Parmi ces marques, nous trouvons l’eau « Sabrine », qui bien qu’elle soit un produit appartenant à la catégorie des marques classées comme proches de la catégorie supérieure, a négligé depuis le début de son activité effective de noter une remarque sur l’emballage de la bouteille avertissant de la présence d’une proportion très élevée de fluor, atteignant près de 1,85 mg par litre, la remarque n’ayant été ajoutée que récemment après que la proportion de fluor ait diminué à environ 1,44 mg.

Malgré ce que prévoient les lois tunisiennes régissant le secteur de l’embouteillage des eaux minérales, qui interdisent aux unités industrielles de soumettre les eaux extraites des sources naturelles à tout changement dans leur composition physico-chimique, plusieurs unités, selon des données fiables obtenues, utilisent des machines de traitement des eaux telles que la technologie d’osmose inverse et la technologie des rayons ultraviolets, techniques interdites en relation avec les eaux minérales naturelles et les eaux de source naturelle.

Ces dépassements, attestés par des témoignages authentifiés obtenus par le site Al Qatiba, résultent d’une faiblesse de la surveillance, en plus d’un état de fragmentation qui a touché les organes de supervision de ce secteur, après le retrait des missions de contrôle de la qualité et des spécifications de l’Office National de l’Eau et leur attribution à l’Agence Nationale de la Sécurité Sanitaire des Produits Alimentaires, malgré le refus de l’ancien directeur général de l’Office National de l’Eau Minérale et de l’Hydrothérapie, Salim Rezig, qui a alerté sur le danger de ce choix.

En 2019, le Parlement tunisien a adopté une nouvelle loi concernant la sécurité sanitaire des aliments et des produits alimentaires pour animaux, qui prévoyait la création d’une Autorité nationale de sécurité sanitaire des produits alimentaires.
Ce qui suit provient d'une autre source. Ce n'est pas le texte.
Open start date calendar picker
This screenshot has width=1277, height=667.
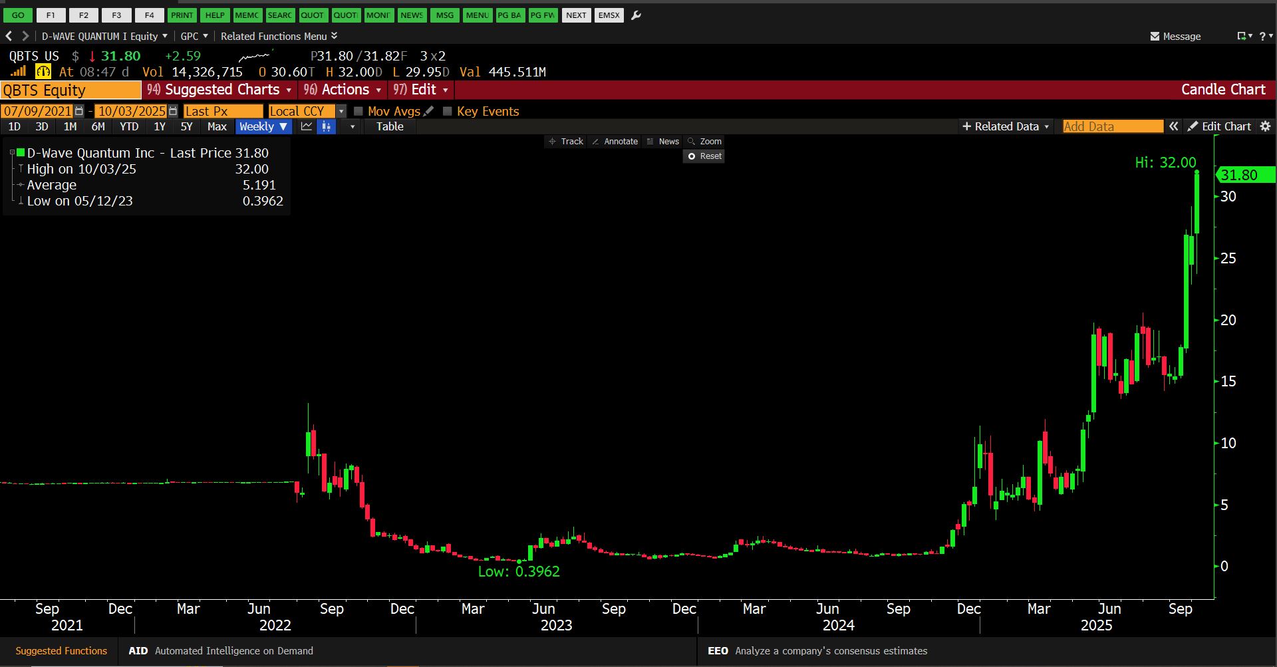[x=79, y=111]
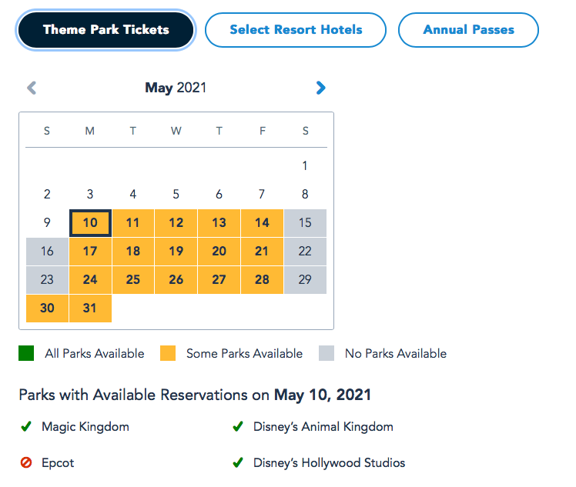Switch to Select Resort Hotels tab
The height and width of the screenshot is (487, 576).
[296, 30]
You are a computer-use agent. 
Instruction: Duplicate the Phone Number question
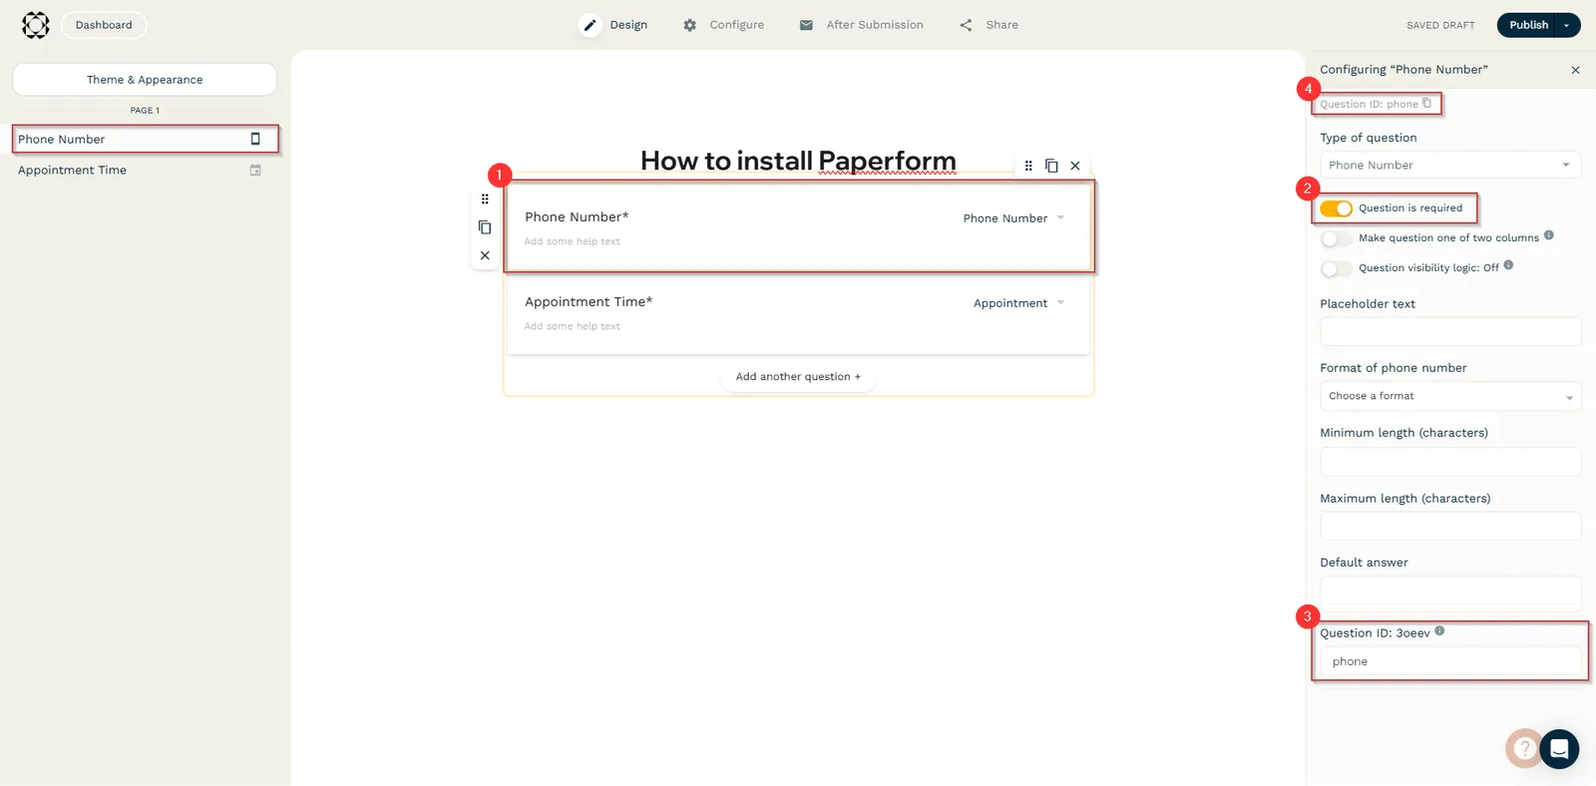coord(485,227)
Cette autorité devait regrouper toutes les structures de contrôle pertinentes des différents ministères et rassembler tous les intervenants concernés par la sécurité sanitaire et la surveillance du respect des spécifications des produits alimentaires.
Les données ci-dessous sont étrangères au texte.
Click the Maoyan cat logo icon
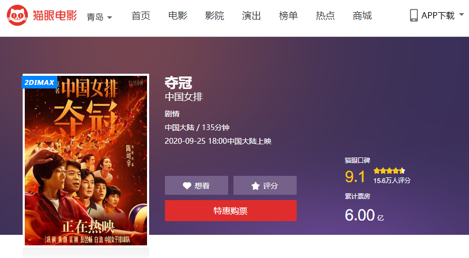 pyautogui.click(x=17, y=15)
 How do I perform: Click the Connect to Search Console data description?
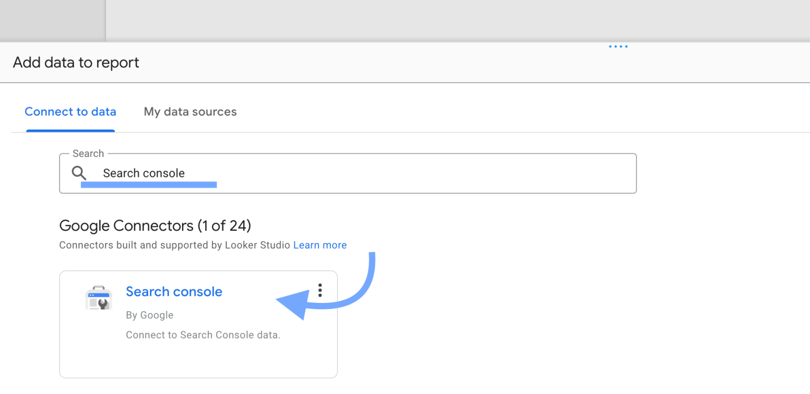[x=203, y=335]
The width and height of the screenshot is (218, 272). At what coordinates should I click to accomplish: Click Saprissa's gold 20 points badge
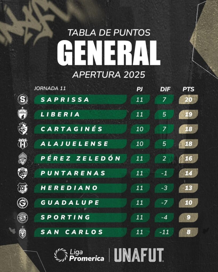(188, 100)
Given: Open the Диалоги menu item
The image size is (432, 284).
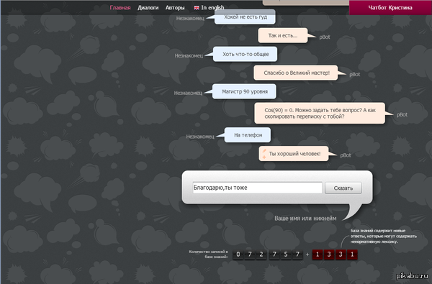Looking at the screenshot, I should [x=148, y=8].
En vertu de cette loi, la tâche de contrôle a été retirée des comités relevant des ministères et confiée à la nouvelle autorité, pour laquelle une loi régissant sa structure n’a été promulguée qu’en janvier 2021.
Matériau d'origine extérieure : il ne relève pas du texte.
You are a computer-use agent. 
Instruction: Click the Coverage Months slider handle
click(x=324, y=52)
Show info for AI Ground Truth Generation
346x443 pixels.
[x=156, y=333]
Depuis cette date, le contrôle des produits alimentaires, y compris des eaux en bouteille, se limite aux rapports produits par les unités industrielles elles-mêmes, qui les envoient ensuite à la nouvelle autorité.

Selon des sources bien informées au sein de l’Autorité nationale de sécurité sanitaire des produits alimentaires, le nombre de missions de contrôle effectuées par cette autorité au cours des trois dernières années n’a pas dépassé le nombre de doigts d’une main. Nos sources indiquent que l’autorité est pratiquement paralysée en raison du retard dans le recrutement de personnel et du manque de fournitures essentielles pour effectuer des analyses en laboratoire.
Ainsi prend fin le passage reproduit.